Known for their “Aqua-scape” and “Artificial Topography,” Ryumei Fujiki and Yukiko Sato created Porous Manifold, a Japanese tearoom. This temporary artwork is a layered construction that has a ten-foot-square hut embedded in a two-tatami area. It was on display at the 2018 Echigo-tsumari Art Triennale in Japan.

Architects were challenged to respond to the issue of how to transcend the 20th-century dominance of homogeneous space for this exhibition. It is a homogeneous environment that has been warped to produce abnormalities by the skeleton’s random pattern. An architecture with several openings that open and close to allow for communication with the outside world, much like living creatures, is suggested.

Thirty groups of architects and artists were chosen through an open call, and some thirty groups—including Hiroshi Hara, Ryue Nishizawa, and Fram Kitagawa—exhibited their “hojo,” or ten-foot square huts, which represented their worldviews. The artists were inspired by the Middle Ages novel Hojoki (“An Account of My Hut”) to survive in these turbulent times. They looked at the creation of “heterogeneous space” from a geometrical perspective.

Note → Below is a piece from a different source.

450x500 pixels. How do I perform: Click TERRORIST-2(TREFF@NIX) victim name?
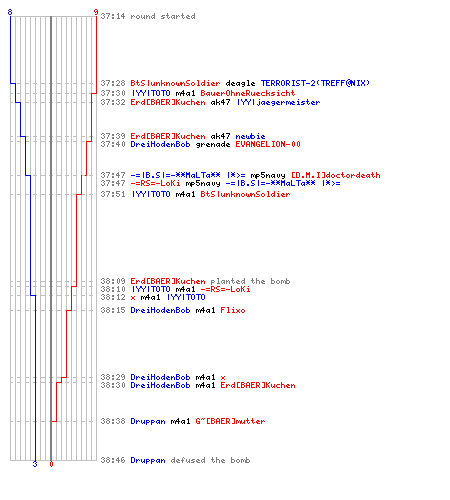pyautogui.click(x=315, y=83)
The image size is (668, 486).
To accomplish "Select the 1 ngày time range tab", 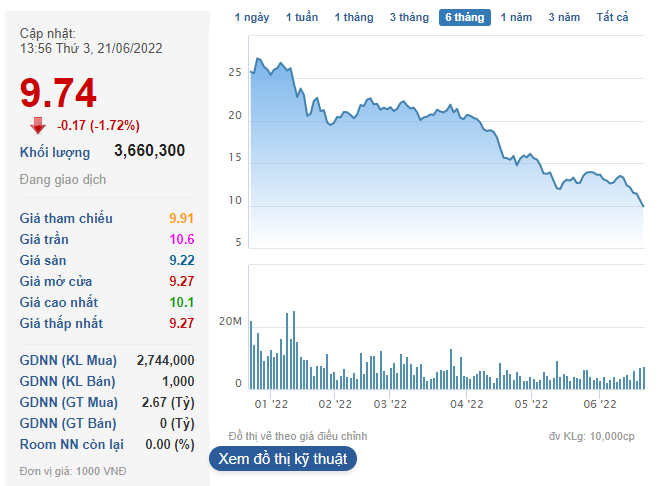I will [x=252, y=17].

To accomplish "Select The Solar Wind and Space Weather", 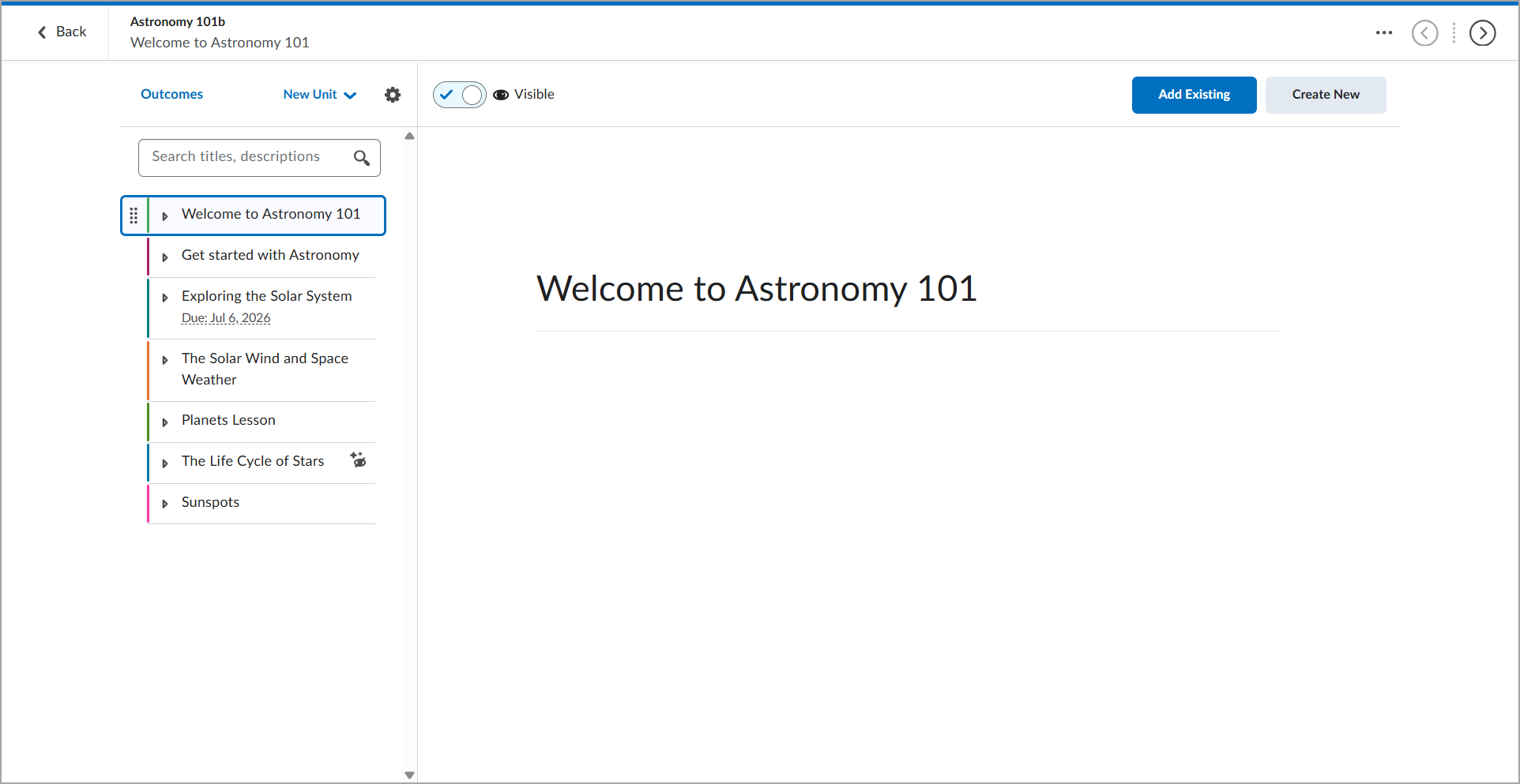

Geometrical Perspective and Homogeneous Space

“Towards the generation of ‘heterogeneous space,’ we studied from the point of geometrical viewpoint. Homogeneous space is geometrically equivalent to 3D Euclidean space. The biggest problem of homogeneous space is that our imagination is captured by it, but in order to overcome this, it is necessary to extend the concept of homogeneous space rather than deny it. Just as Einstein discovered, it is important to introduce a structure that ‘space is distorted.” said designers.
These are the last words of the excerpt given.